Rewrite the listing below, changing each "Where should I click to" to "Where do I click to" and keeping everything else the same.

──────── EXTRACTED ENTRIES

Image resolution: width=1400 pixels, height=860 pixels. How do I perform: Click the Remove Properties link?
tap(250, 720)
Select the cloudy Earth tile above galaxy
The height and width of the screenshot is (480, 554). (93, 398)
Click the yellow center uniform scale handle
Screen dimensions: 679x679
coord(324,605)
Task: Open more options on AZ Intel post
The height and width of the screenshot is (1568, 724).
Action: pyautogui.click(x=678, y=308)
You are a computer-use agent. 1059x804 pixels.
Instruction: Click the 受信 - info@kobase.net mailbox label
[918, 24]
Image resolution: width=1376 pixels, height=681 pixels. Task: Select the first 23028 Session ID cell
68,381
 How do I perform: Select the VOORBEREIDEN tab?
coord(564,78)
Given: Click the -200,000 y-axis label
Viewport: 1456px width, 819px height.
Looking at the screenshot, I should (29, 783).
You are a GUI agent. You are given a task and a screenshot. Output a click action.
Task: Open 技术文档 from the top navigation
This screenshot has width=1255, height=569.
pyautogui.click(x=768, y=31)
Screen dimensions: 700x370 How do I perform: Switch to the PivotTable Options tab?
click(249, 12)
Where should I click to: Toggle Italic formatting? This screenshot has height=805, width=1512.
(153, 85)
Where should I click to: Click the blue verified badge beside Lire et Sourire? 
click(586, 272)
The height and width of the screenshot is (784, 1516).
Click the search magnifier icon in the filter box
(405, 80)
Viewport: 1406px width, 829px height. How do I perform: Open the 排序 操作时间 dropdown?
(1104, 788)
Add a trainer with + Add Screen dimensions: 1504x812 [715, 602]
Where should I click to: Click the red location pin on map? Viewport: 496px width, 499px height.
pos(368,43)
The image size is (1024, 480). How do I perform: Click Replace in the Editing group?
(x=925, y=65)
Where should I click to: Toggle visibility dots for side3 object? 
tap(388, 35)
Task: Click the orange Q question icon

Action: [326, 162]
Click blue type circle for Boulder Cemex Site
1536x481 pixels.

────────────────

§ **TASK SOLUTION**
Image resolution: width=1400 pixels, height=860 pixels. How do I perform: Click the Remove Properties link?
tap(250, 720)
Select the cloudy Earth tile above galaxy
The height and width of the screenshot is (480, 554). (93, 398)
Click the yellow center uniform scale handle
Screen dimensions: 679x679
coord(324,605)
Task: Open more options on AZ Intel post
The height and width of the screenshot is (1568, 724).
Action: pyautogui.click(x=678, y=308)
You are a computer-use agent. 1059x804 pixels.
Instruction: Click the 受信 - info@kobase.net mailbox label
[918, 24]
Image resolution: width=1376 pixels, height=681 pixels. Task: Select the first 23028 Session ID cell
68,381
 How do I perform: Select the VOORBEREIDEN tab?
coord(564,78)
Given: Click the -200,000 y-axis label
Viewport: 1456px width, 819px height.
Looking at the screenshot, I should (29, 783).
You are a GUI agent. You are given a task and a screenshot. Output a click action.
Task: Open 技术文档 from the top navigation
This screenshot has width=1255, height=569.
pyautogui.click(x=768, y=31)
Screen dimensions: 700x370 How do I perform: Switch to the PivotTable Options tab?
click(249, 12)
Where do I click to: Toggle Italic formatting? This screenshot has height=805, width=1512.
(153, 85)
Where do I click to: Click the blue verified badge beside Lire et Sourire? 
click(586, 272)
The height and width of the screenshot is (784, 1516).
Click the search magnifier icon in the filter box
(405, 80)
Viewport: 1406px width, 829px height. How do I perform: Open the 排序 操作时间 dropdown?
(1104, 788)
Add a trainer with + Add Screen dimensions: 1504x812 [715, 602]
Where do I click to: Click the red location pin on map? Viewport: 496px width, 499px height.
pos(368,43)
The image size is (1024, 480). How do I perform: Click Replace in the Editing group?
(x=925, y=65)
Where do I click to: Toggle visibility dots for side3 object? 
tap(388, 35)
Task: Click the orange Q question icon

Action: [326, 162]
Click blue type circle for Boulder Cemex Site
1536x481 pixels.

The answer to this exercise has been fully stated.